Deux visages de femmes symbolisent la lutte pour la défense de la liberté d’expression et le respect des droits humains dans la fédération de Russie. Deux femmes assassinées en 2006 et 2009, la journaliste Anna Politkovskaia et de Natalia Estemirova, elle aussi journaliste et défenseure des droits.
A leur suite, d’autres femmes ont pris la relève, comme Natalia Morozova, juriste au Centre de défense des droits humains de Memorial, aujourd’hui réfugiée en France. Elle y poursuit son travail pour Memorial à distance et travaille comme consultante auprès de la Fédération Internationale des Droits de l’Homme (FIDH).
Craignant pour sa sécurité, Natalia Morozova a quitté la Russie quelques mois après la décision de la cour suprême russe de liquider Memorial International et le Centre de défense des droits humains en décembre 2021. Les deux organisations avaient été déclarées au préalable « agents de l’étranger » par la justice russe. Leur travail était pourtant essentiel à la reconnaissance des crimes de la répression stalinienne et des atteintes aux droits humains perpétrées par l’État russe.

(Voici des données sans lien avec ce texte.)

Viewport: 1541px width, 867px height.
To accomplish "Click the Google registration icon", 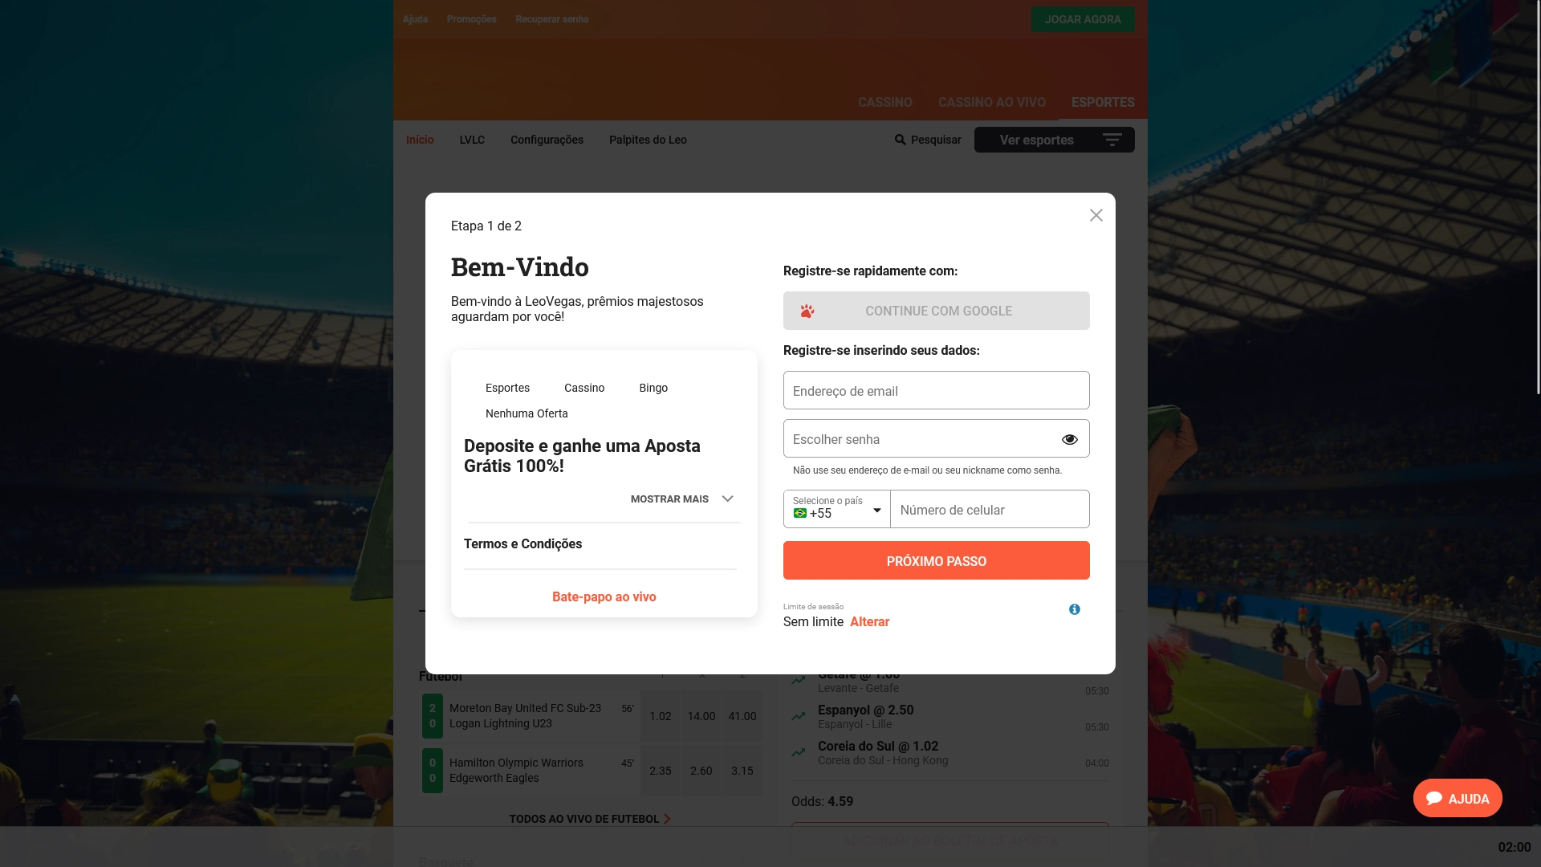I will (x=807, y=311).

Quelles sont, d’après vous, les causes réelles de la liquidation de Memorial International et du Centre de défense des droits humains ?

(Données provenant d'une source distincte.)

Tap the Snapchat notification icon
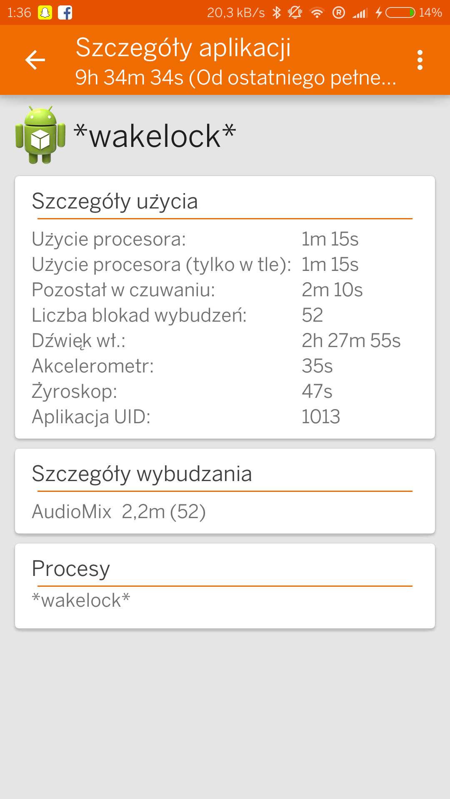 tap(45, 12)
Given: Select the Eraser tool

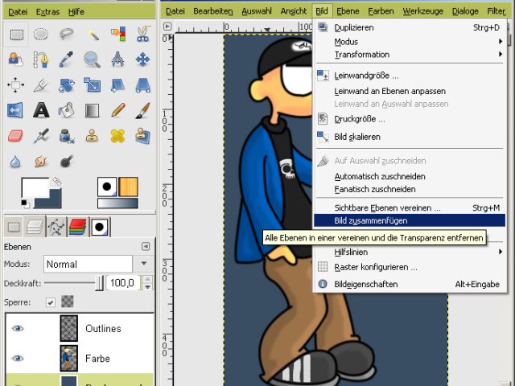Looking at the screenshot, I should pos(15,136).
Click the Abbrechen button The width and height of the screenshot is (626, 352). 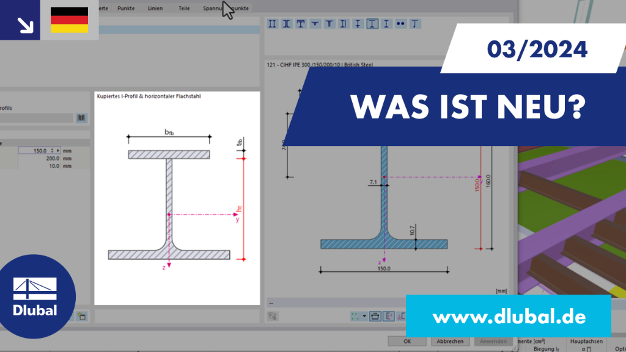click(450, 341)
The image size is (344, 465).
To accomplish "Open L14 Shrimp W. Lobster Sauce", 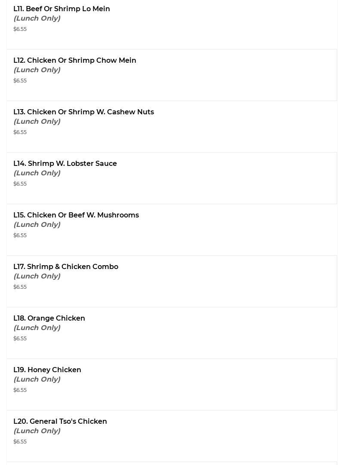I will pyautogui.click(x=65, y=163).
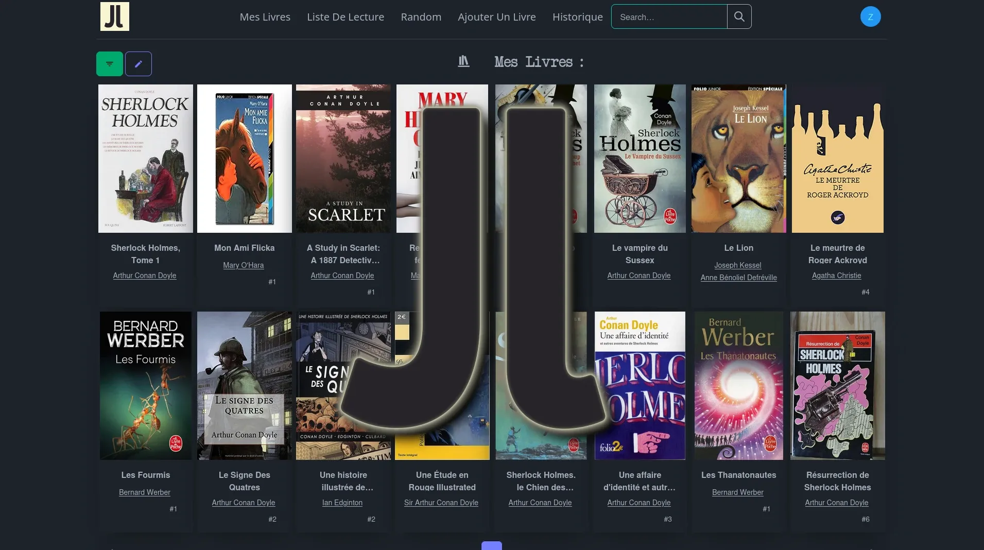The image size is (984, 550).
Task: Open Anne Bénoliel Defréville link
Action: tap(738, 278)
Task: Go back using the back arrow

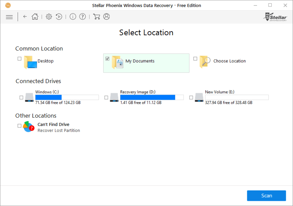Action: coord(25,17)
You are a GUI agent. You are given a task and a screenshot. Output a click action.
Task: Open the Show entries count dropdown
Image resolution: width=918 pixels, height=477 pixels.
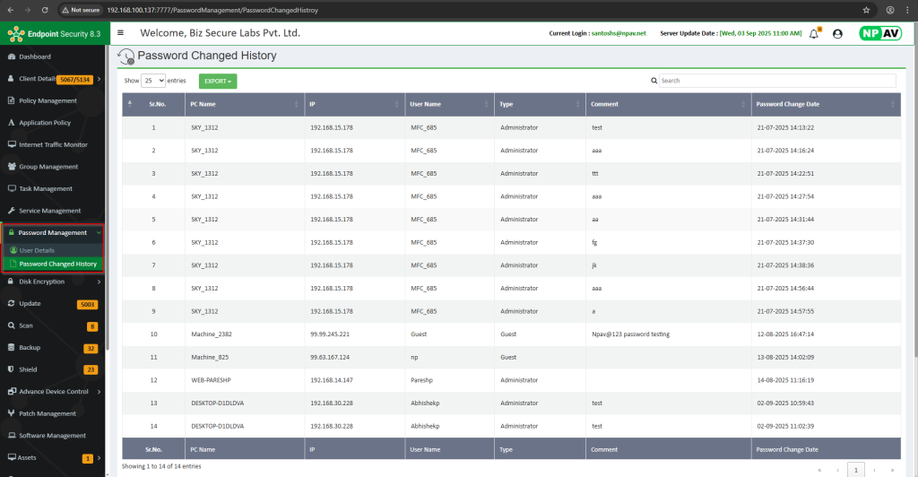153,81
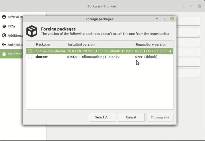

Memorial International a été créé à la fin des années 1980 quand la Russie a commencé à s’orienter vers la démocratie, pour commémorer les victimes de la répression stalinienne. Il s’agissait d’un mouvement national visant à collecter des archives pour permettre de rendre hommage aux victimes de la grande terreur. Le principe fondateur était que la répression stalinienne et la grande terreur ne devaient jamais se répéter. Les membres de Memorial ont rapidement compris qu’on ne peut pas lutter pour les droits des victimes de la répression stalinienne sans lutter pour les Droits Humains aujourd’hui. En plus d’être des historiens, les membres de Memorial sont aussi devenus des défenseurs des droits. Ils ont joué un rôle essentiel pendant la guerre de Tchétchénie en recensant les crimes de guerre. Ils sont aussi à l’origine de la première condamnation de la Russie par la Cour Européenne des Droits de l’Homme (CEDH) pour des crimes commis par l’armées russe contre des civils. C’est pour ça que l’État russe a liquidé Memorial juste avant la 2ème étape de la guerre d’Ukraine, pour éviter qu’un travail similaire à celui mené en Tchétchénie par Memorial soit effectué en Ukraine.
Que symbolise cette liquidation ?
Pour l’État Russe, c’est un symbole très fort. Memorial est une des ONG parmi les plus respectées et les plus anciennes en Russie. Le message qu’envoie l’État est qu’il peut liquider n’importe quelle ONG. Avant de lancer une invasion massive de l’Ukraine, l’État devait se débarrasser de ceux qu’il considérait comme des ennemis internes. Et ce sont surtout ceux que l’État lui-même a désignés comme agents de l’étranger. Et pour la Russie de Poutine, Memorial a toujours été un agent de l’étranger par excellence.
Vous êtes juriste à Memorial depuis 2019, comment avez-vous pris la décision de vous engager pour la défense des droits humains ?
J’ai un parcours un peu bizarre ! J’ai travaillé comme journaliste pour la presse féminine pendant une quinzaine d’années. Malgré cela j’ai participé aux manifestations à Moscou dès la fin de l’année 2011. Un jour, pour le travail, je suis allée au tribunal pour assister aux procès des manifestants arrêtés. J’ai écrit des articles sur certains procès mais, à force de consulter mes collègues du service judiciaire, ils m’ont dit : « si ça t’intéresse tant que ça, va faire des études de droit ! ». Je me suis dit que c’était une bonne idée !
Comment vivez-vous le fait d’être aujourd’hui à distance ?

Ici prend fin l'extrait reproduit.